What to do »
(a) Using the StoreDot battery article, answer each question on its own line:
(i) How many patents has StoreDot landed, and how many more are pending?
(ii) What charging rate does StoreDot cite for delivering full cell capacity in five minutes?
(iii) What range and time does the article give for the super-fast charging EV drivers hope for?
(b) From the StoreDot battery article, extract the stretch from "Despite EV drivers'" through "data science software." word for word.
(c) According to the StoreDot battery article, what makes StoreDot's fast-charging advancement unique? Answer in one to three sentences.

A Full EV Charge in 5 Minutes? Israeli Startup StoreDot Makes Big Battery Claims

September 03, 2021 by Biljana Ognenova

StoreDot's unique battery chemistry is just the start of the company's interesting claims. It also plans to make its technology open source—and send it to space.

Despite EV drivers' hopes for super-fast charging (200 miles in under 10 minutes), EV batteries remain prone to overheating, internal resistance, dendrite growth, and low capacity. 

Recently, however, an Israeli startup StoreDot filed a patent for an extremely fast-charging (XFC) technology that is said to deliver a full charge in five minutes. What makes the advancement by StoreDot unique is the combination of organic and inorganic hardware and data science software. 


Battery packs

Charging time for battery packs, which include hundreds to thousands of battery cells, remains an obstacle in widespread EV adoption. Image used courtesy of StoreDot

The company, which has landed 61 patents with 31 more pending, uses machine learning and AI-based software to optimize the safety, energy density, and battery lifecycle of a holistic system. This system is designed from proprietary organic nanomaterials and liquid electrolytes with high-voltage capability.  


Five-Minute Charging with a Novel Battery Chemistry

How exactly does this proposed five-minute charging work? StoreDot says it uses a multi-function electrode (MFE) Li-ion battery, which enhances electrolytes and organic binders and delivers a full cell capacity in five minutes at a 10C charging rate.

Stored dataset items »

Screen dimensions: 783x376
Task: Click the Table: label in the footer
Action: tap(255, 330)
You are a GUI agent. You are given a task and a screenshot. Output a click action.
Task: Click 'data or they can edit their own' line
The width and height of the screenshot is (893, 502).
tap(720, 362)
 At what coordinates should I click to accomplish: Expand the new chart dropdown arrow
...
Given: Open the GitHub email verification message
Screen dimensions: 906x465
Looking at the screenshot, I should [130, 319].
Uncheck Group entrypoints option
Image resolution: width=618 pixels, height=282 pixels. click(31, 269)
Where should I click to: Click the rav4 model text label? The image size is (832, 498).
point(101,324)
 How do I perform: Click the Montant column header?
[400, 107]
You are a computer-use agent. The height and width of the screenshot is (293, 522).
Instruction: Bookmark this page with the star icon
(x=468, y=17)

Exercise solutions »
(a)
(i) 61 patents landed, with 31 more pending
(ii) 10C
(iii) 200 miles in under 10 minutes

(b)
Despite EV drivers' hopes for super-fast charging (200 miles in under 10 minutes), EV batteries remain prone to overheating, internal resistance, dendrite growth, and low capacity. 

Recently, however, an Israeli startup StoreDot filed a patent for an extremely fast-charging (XFC) technology that is said to deliver a full charge in five minutes. What makes the advancement by StoreDot unique is the combination of organic and inorganic hardware and data science software.

(c) The advancement is unique because it combines organic and inorganic hardware with data science software.